Uma ex-aluna do Colégio  Portinari, Rebeca Andrade, 24 anos, afirma que já presenciou várias atitudes racistas dentro da instituição. A jovem conta que quando estudava no Portinari, em 2014, um homem negro entrou pra ser professor de geografia, mas ele morava muito longe e chegava atrasado às vezes porque morava na Cidade Baixa e vinha de ônibus. “Naquela época, todo professor tinha que levar seu computador pra dar aula, só que ele, se não me engano, foi roubado e ficou sem. Por isso, um amigo meu começou a levar o computador para emprestar ao professor”, explicou a jovem. 

A partir disso, segundo Rebeca, os alunos da época passaram a reclamar que o professor não possuía o próprio material e que ele falava algumas coisas erradas. “Ele não falava errado, o sotaque dele era diferente do nosso. Os estudantes começaram a fazer várias queixas para a diretoria do colégio.

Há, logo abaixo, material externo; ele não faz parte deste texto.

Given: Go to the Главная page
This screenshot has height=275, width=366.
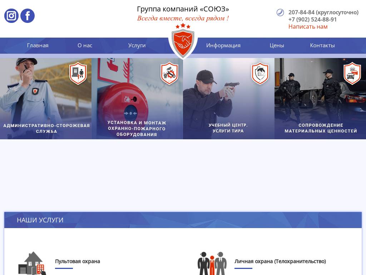Looking at the screenshot, I should pyautogui.click(x=38, y=45).
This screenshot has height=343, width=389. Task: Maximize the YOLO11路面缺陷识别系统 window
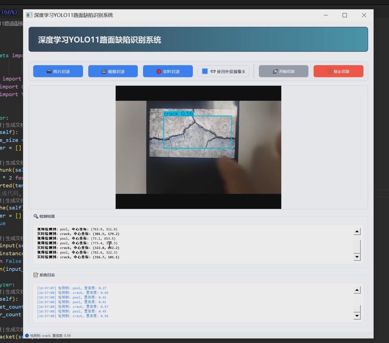tap(345, 15)
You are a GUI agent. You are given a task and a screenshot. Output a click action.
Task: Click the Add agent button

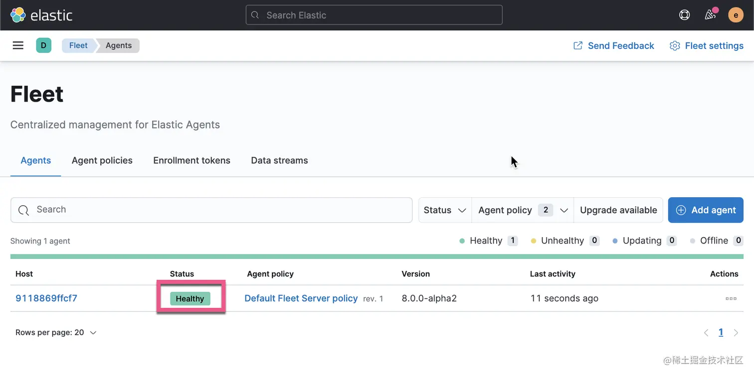(x=706, y=210)
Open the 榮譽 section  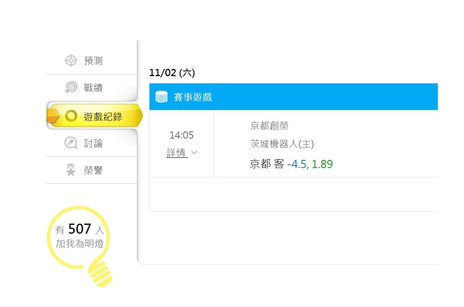pyautogui.click(x=92, y=170)
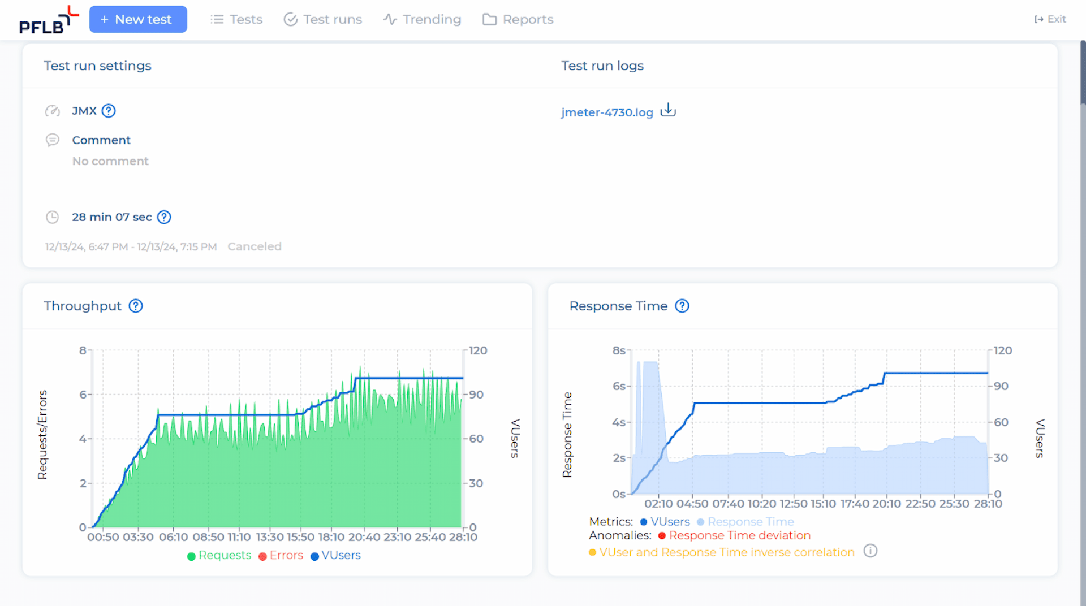Click info icon beside inverse correlation anomaly

point(870,551)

A gente tinha outros professores negros na época, mas ele era o único retinto e que falava com muito orgulho de onde morava, o quanto ralava para estar ali e o quanto a gente deveria valorizar o que tínhamos. No fim do ano, após muitas reclamações dos alunos, a escola deu as contas dele. Eu e um grupo de amigos ficamos arrasados porque isso era claramente um racismo velado, não tinha motivo nenhum para ele ter saído da instituição”, destacou. 

Entenda o caso Uma estudante de 14 anos foi vítima de ataques racistas através de mensagens enviadas em um grupo de WhatsApp de alunos do Cândido Portinari. Os insultos aconteceram no último dia 13. A menina, negra e moradora da periferia da capital, foi atacada por um colega da mesma idade, no grupo de uma das turmas do 8º ano. "Vamos fazer uma vaquinha pra te tirar da favela", e "Existe inocente na favela? Só na globo" são alguns dos insultos racistas que o jovem profere, ao que é respondido com protestos da garota.

O caso só foi denunciado após a visibilidade de um caso parecido de racismo em outro colégio particular, a Escola SEB Sartre, que foi acusada de omissão por pais e estudantes da unidade Itaigara, em Salvador. Segundo a denúncia, a unidade escolar não tomou uma ação “enérgica” após o vazamento de conversas, trocadas por pelo menos sete estudantes do 1º ano em um aplicativo de troca de mensagens virtuais, que evidenciaram diálogos de cunho racista e de ódio à comunidade negra.  “Pretos morram”; “Pode macaco no gp?”; “Baniram piada de negros porém não sabem que os negros já são a piada” são alguns dos trechos. Após alguns dias, o colégio tomou uma decisão e afastou os sete estudantes envolvidos na troca de mensagens de cunho racista. 

Em 2018, alunos do Colégio Antônio Vieira (CAV), uma das instituições mais tradicionais de Salvador, também trocaram mensagens de cunho racista em um grupo de WhatsApp. “Eu tenho vontade de dar uma paulada na cabeça dela”, “Tortura essas p*** dando 5 facadas logo”, “Que tal mandar os bandidos pras reservas indígenas? Aí eles se matam e matam os índios também”, “Índio é inútil, só serve pra ter feriado” foram algumas das mensagens. O grupo era batizado de “Direita Delirante”, com cerca de 120 membros. O ex-professor de química do CAV, Marivan Santos, na época, era um dos integrantes do grupo e pediu afastamento por tempo indeterminado das atividades.